◆ Required action ◆
In the material below, put every line from the one containing "coordinates (112, 345)." down to the one containing "intro-line: 政府は感染症対策としてのマスク着用について、「3月13日から、屋内・屋外を問わず… is" into a JSON list of strings, with one string per line and blank lines omitted.

◆ Records contained in a dataset ◆
==================================================

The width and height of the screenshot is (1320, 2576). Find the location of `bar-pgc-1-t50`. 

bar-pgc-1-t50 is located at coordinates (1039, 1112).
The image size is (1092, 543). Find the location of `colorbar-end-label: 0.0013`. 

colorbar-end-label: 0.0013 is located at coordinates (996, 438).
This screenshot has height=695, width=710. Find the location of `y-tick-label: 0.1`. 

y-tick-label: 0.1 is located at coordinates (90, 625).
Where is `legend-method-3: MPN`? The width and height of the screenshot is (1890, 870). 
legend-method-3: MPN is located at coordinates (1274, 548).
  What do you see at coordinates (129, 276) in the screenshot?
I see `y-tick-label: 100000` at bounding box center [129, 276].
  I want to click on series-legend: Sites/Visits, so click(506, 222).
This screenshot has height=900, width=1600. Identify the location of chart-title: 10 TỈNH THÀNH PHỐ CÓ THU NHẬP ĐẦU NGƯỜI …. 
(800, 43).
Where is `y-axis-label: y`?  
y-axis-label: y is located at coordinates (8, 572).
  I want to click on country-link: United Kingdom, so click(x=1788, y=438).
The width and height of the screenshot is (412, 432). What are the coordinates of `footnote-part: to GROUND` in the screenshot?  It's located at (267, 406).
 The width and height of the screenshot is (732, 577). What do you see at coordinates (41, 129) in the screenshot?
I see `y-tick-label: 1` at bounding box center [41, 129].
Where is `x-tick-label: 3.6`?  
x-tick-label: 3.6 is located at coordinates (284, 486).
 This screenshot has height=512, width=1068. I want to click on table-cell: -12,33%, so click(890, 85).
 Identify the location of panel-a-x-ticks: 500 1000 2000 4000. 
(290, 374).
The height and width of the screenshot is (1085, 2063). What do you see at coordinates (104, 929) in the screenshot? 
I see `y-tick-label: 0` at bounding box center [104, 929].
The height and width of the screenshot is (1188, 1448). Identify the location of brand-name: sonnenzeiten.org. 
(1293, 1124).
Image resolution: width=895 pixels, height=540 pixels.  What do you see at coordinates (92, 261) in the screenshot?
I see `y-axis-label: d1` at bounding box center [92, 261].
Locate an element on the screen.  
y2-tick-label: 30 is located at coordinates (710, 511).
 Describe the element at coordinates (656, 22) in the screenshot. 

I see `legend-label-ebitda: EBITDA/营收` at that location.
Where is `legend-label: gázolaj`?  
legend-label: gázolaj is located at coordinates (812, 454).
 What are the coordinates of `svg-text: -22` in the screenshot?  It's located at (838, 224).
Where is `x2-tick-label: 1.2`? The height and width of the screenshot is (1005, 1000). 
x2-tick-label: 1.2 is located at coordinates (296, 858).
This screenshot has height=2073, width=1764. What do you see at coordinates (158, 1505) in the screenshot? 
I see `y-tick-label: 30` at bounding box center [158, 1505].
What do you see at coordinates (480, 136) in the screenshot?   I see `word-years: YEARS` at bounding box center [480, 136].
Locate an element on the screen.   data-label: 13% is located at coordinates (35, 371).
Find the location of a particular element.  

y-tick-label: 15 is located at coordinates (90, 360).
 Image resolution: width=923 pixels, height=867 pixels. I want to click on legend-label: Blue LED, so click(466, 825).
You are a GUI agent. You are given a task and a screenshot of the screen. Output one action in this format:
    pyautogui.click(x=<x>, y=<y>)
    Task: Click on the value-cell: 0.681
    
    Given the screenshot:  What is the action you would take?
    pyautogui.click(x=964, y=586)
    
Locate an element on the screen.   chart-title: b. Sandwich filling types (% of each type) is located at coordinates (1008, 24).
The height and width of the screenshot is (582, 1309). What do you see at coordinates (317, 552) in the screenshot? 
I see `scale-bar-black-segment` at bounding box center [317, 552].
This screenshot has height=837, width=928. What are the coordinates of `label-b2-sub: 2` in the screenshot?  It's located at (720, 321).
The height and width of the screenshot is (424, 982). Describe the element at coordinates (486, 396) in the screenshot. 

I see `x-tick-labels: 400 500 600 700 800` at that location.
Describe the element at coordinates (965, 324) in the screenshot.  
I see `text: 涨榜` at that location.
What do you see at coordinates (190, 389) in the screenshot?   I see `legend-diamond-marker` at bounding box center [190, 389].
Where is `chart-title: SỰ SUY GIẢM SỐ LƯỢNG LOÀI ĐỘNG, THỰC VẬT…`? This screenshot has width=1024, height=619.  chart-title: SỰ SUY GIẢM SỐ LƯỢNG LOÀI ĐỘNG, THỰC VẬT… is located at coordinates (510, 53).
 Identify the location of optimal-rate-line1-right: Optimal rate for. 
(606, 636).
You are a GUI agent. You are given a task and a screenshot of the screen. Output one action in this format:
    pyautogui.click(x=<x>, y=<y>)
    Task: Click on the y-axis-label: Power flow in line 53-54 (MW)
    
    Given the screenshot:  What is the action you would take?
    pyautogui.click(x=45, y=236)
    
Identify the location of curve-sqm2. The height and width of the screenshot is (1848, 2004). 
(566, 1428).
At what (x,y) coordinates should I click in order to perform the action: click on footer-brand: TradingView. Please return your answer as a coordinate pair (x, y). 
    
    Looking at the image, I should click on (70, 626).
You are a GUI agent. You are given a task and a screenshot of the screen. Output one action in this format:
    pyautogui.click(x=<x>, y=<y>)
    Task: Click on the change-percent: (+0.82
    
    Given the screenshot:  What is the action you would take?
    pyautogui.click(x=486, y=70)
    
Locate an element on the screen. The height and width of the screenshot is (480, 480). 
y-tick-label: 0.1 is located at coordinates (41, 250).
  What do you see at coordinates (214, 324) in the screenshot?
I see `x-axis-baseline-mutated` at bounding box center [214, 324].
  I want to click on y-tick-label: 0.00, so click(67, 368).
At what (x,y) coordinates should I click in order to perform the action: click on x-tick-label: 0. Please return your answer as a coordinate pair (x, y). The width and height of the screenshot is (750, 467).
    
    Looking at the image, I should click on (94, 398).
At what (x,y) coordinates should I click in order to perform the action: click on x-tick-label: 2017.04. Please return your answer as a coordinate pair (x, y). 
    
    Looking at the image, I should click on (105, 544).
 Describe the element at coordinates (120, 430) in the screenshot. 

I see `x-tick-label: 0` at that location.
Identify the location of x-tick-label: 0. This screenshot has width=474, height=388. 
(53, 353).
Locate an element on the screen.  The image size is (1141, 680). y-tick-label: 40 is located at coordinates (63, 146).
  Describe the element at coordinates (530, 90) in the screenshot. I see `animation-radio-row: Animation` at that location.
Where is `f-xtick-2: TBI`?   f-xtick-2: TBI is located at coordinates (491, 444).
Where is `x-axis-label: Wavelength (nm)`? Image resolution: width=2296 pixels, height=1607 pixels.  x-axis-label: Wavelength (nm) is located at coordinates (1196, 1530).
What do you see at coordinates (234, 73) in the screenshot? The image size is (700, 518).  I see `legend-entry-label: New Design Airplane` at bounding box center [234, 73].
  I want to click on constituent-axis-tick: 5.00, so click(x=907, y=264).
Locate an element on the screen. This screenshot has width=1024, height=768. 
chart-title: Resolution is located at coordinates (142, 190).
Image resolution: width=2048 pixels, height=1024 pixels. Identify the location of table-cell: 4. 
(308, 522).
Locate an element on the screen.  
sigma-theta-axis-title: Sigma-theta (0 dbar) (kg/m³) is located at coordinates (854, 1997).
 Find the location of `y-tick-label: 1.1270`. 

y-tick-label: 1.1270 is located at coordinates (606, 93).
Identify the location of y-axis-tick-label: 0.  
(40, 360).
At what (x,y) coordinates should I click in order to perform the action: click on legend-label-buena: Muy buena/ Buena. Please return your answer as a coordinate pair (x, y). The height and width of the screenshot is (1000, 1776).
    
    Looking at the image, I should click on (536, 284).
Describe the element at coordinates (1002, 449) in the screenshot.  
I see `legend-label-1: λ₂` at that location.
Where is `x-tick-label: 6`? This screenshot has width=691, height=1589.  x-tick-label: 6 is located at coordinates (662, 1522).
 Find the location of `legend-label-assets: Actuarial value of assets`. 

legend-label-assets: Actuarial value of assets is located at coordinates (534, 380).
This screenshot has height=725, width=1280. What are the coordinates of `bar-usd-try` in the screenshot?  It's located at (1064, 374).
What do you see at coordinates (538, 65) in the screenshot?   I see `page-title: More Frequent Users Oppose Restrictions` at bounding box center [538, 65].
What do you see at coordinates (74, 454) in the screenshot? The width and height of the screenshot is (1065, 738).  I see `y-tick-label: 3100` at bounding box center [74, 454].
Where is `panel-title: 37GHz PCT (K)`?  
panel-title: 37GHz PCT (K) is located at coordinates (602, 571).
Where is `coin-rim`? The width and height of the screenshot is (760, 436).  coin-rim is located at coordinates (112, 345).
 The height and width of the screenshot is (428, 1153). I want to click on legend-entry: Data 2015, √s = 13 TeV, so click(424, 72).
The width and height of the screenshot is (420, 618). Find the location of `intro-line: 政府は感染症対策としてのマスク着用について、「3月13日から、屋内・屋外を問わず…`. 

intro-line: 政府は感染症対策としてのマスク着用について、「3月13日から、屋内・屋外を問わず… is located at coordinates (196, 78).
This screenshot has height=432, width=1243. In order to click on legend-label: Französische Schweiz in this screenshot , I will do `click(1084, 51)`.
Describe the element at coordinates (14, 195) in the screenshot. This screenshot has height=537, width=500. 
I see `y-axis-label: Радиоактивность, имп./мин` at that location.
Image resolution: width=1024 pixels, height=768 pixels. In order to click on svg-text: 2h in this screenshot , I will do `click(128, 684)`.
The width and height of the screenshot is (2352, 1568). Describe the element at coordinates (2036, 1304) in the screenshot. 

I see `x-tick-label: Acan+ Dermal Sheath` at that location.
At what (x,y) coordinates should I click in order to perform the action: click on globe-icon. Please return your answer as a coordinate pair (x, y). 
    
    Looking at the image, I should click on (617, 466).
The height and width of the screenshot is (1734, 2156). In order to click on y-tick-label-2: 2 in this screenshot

==================================================

◆ Task solution ◆
[
  "Where is `coin-rim`? The width and height of the screenshot is (760, 436).  coin-rim is located at coordinates (112, 345).",
  " The height and width of the screenshot is (428, 1153). I want to click on legend-entry: Data 2015, √s = 13 TeV, so click(424, 72).",
  "The width and height of the screenshot is (420, 618). Find the location of `intro-line: 政府は感染症対策としてのマスク着用について、「3月13日から、屋内・屋外を問わず…`. ",
  "intro-line: 政府は感染症対策としてのマスク着用について、「3月13日から、屋内・屋外を問わず… is located at coordinates (196, 78)."
]